Issue No. 04 - April (2016 vol. 27)
Yu Hua , Wuhan National Laboratory for Optoelectronics, School of Computer Science and Technology, Huazhong University of Science and Technology, Wuhan, China
Hong Jiang , Department of Computer Science and Engineering, University of Nebraska-Lincoln, Lincoln, NE
Dan Feng , Wuhan National Laboratory for Optoelectronics, School of Computer Science and Technology, Huazhong University of Science and Technology, Wuhan, China
The challenges of handling the explosive growth in data volume and complexity cause the increasing needs for semantic queries. The semantic queries can be interpreted as the correlation-aware retrieval, while containing approximate results. Existing cloud storage systems mainly fail to offer an adequate capability for the semantic queries. Since the true value or worth of data heavily depends on how efficiently semantic search can be carried out on the data in (near-) real-time, large fractions of data end up with their values being lost or significantly reduced due to the data staleness. To address this problem, we propose a near-real-time and cost-effective semantic queries based methodology, called FAST. The idea behind FAST is to explore and exploit the semantic correlation within and among datasets via correlation-aware hashing and manageable flat-structured addressing to significantly reduce the processing latency, while incurring acceptably small loss of data-search accuracy. The near-real-time property of FAST enables rapid identification of correlated files and the significant narrowing of the scope of data to be processed. FAST supports several types of data analytics, which can be implemented in existing searchable storage systems. We conduct a real-world use case in which children reported missing in an extremely crowded environment (e.g., a highly popular scenic spot on a peak tourist day) are identified in a timely fashion by analyzing 60 million images using FAST. FAST is further improved by using semantic-aware namespace to provide dynamic and adaptive namespace management for ultra-large storage systems.
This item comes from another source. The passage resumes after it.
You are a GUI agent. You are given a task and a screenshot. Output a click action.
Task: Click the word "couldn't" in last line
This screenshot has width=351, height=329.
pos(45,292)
Extensive experimental results demonstrate the efficiency and efficacy of FAST in the performance improvements.
Data analysis, Semantics, Real-time systems, Correlation, Accuracy, Cloud computing, Smart phones
Y. Hua, H. Jiang and D. Feng, "Real-Time Semantic Search Using Approximate Methodology for Large-Scale Storage Systems," in IEEE Transactions on Parallel & Distributed Systems, vol. 27, no. 4, pp. 1212-1225, 2016.